キミの世界で一番嫌いな人。




持つべきものは友だって言うけど、今は1人にしてほしかった。



「…もう、だめなんだ。俺…、もう無理だよ、」


「…お前が弱音吐くなんて珍しい。頑張るんじゃなかったの?」



なにを頑張ればいいのか、もう分からないんだよ。

でも頑張りたいなんて、空元気で今も思ってる。



「俺、卒業までは……いてもいいのかな…、アッキー、」


「当たり前。卒業まで、ね。
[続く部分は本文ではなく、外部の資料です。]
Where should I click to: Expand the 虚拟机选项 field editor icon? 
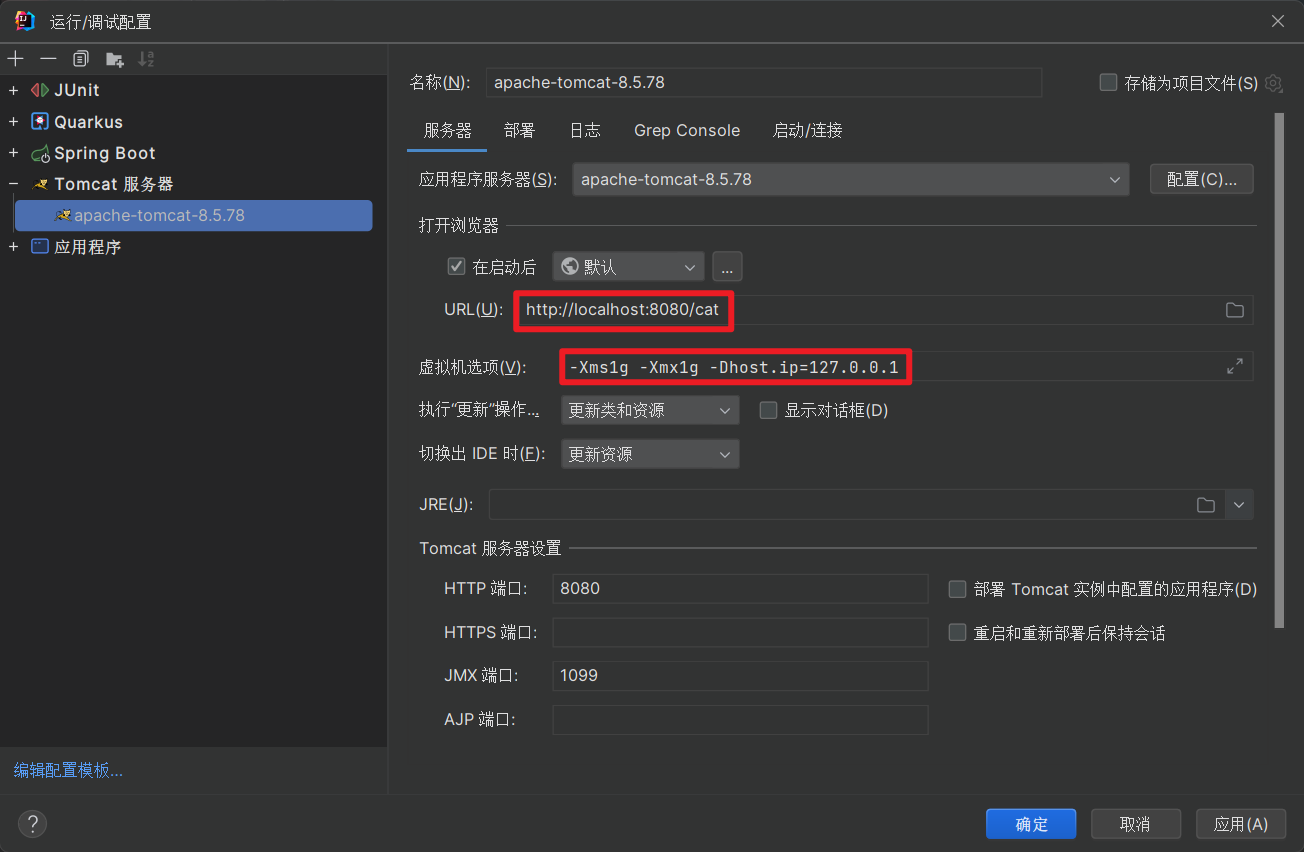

俺とお前のだよ?」



やっぱりこの男はすごい。

同い年ってのが信じられないくらいだ。



「……ありがと、アッキー…」



もう男の姿ですら先輩の前に現れられなくて。

挨拶すらできなくて、ただ同じ校舎で過ごすだけ。

笑顔になんか、できなくて。


それって…意味あるの……?



「アッキーの言うとおりだったよ…、俺ね、いま、いちばん辛い結果になった…」



わかってはいた。
私はあの父親の娘なんだから。

それだけで先輩を傷つけるって。


だから家族の話はあまり誰にもしなかった。

アッキーに少し探られそうになったときも、なんとか避けて。



「…“俺”じゃないでしょ、今は」



目線を合わせるようにしゃがんだアッキー。

じっと目を合わせてくるから、それがどこか居たたまれなくなって伏せてしまった。